- Born: 1966 (age 59–60) Poland, Herkimer County, New York
- Spouse: Bill Bernhard

Academic background
- Education: BS, Electrical Engineering, 1988, Cornell University MS, 1990, Ph.D. Electrical Engineering, 1994, Duke University
- Thesis: Waveguides and cavities with dielectric slab-loading that support uniform TEM modes (1994)

Academic work
- Institutions: University of Illinois Urbana-Champaign University of New Hampshire
- Website: antennas.ece.illinois.edu

= Jennifer Bernhard =

American electrical engineer

Jennifer Lyn Truman Bernhard (born 1966) is an American electrical engineer. She is the Department Head of Electrical and Computer Engineering at the University of Illinois Urbana-Champaign. In 2010, Bernhard was elected a Fellow of the Institute of Electrical and Electronics Engineers (IEEE) for her development of multifunctional, reconfigurable, and integrated antennas.
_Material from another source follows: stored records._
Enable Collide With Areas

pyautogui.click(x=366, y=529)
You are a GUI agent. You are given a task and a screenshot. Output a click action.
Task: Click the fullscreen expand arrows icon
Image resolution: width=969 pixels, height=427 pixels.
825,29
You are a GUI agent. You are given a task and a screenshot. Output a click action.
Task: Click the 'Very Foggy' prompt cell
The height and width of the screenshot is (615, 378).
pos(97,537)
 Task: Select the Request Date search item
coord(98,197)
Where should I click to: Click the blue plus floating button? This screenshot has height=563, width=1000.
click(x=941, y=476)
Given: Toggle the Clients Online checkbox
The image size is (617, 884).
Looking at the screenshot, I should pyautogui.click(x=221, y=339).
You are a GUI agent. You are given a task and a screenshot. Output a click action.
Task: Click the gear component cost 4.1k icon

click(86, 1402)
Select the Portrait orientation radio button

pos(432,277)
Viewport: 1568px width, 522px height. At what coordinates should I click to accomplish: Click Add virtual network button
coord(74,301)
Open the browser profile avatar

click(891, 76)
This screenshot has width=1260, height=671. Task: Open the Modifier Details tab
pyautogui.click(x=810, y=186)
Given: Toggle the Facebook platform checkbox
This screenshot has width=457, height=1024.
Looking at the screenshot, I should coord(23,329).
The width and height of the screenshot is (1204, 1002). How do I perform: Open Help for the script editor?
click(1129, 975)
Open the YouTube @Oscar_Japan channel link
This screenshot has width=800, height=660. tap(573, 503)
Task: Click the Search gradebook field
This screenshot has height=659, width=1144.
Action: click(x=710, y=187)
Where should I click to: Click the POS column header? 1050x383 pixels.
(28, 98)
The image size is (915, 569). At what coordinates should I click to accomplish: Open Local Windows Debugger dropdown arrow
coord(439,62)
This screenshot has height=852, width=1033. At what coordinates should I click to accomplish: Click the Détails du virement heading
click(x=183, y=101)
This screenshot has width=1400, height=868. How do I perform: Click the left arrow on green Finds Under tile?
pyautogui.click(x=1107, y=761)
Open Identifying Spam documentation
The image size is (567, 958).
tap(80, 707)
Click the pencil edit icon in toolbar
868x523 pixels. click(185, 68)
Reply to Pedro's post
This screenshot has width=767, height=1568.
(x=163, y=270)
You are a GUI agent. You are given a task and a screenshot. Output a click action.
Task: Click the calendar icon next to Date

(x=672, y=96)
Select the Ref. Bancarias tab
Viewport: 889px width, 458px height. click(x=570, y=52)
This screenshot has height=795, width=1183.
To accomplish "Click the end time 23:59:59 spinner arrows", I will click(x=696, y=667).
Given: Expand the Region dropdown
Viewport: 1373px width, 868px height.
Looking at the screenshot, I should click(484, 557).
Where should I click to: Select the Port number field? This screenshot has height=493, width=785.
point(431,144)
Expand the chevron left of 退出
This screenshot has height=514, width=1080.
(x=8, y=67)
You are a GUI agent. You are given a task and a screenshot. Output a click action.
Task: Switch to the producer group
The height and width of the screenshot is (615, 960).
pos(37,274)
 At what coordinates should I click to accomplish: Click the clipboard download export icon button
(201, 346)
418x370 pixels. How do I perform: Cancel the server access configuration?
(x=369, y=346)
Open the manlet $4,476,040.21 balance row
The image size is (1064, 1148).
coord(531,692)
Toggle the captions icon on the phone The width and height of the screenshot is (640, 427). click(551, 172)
==Early life and education==
Bernhard was born in 1966 and attended Poland Central School in Poland, Herkimer County, New York. After graduating in 1984, she enrolled at Cornell University for her undergraduate degree in electrical engineering. Following this, she earned her Master's degree and PhD at Duke University.

==Career==
Upon completing her PhD, Bernhard remained at Duke for a nine-month post-doctoral position and was immediately hired as an assistant professor in the Electrical and Computer Engineering Department at the University of New Hampshire (UNH). She was the only woman among the 14 faculty members in the department. In 1998, she was honored for excellence for college teaching. Bernhard remained at UNH for three years before joining her husband at the University of Illinois Urbana-Champaign (U of I).

===University of Illinois===
Bernhard joined the faculty at U of I in 2000 and received a National Science Foundation CAREER Award for her project "Intelligent Portable Antenna Systems for High-Speed Wireless Communication." In 2003, Bernhard was promoted to the rank of associate professor on indefinite tenure in the Department of Electrical and Computer Engineering. In 2010, Bernhard was elected a Fellow of the Institute of Electrical and Electronics Engineers (IEEE) for her development of multifunctional, reconfigurable, and integrated antennas. Following this, she was selected to serve as editor for Artech House's Antennas and Propagation Series.

Bernhard oversaw the first demonstration of 3D printed antennas on curvilinear surfaces. Later that year, she co-developed a silver-inked rollerball pen capable of writing electrical circuits and interconnects on paper, wood, and other surfaces. In recognition of her academic achievements, Bernhard was named the Associate Dean for Research in the College of Engineering in 2012.

In 2016, Bernhard was awarded the Donald Biggar Willett Professorship of Engineering to continue her research into "applications-oriented electromagnetic problems with an emphasis on theoretical analysis and experimental investigation." She was later announced as one of the 2018-19 President's Executive Leadership Fellows and named as the interim director of the Applied Research Institute.

Bernhard was appointed Department Head of Electrical and Computer Engineering on August 13, 2024.

==Personal life==
Bernhard and her husband Bill Bernhard have two children together.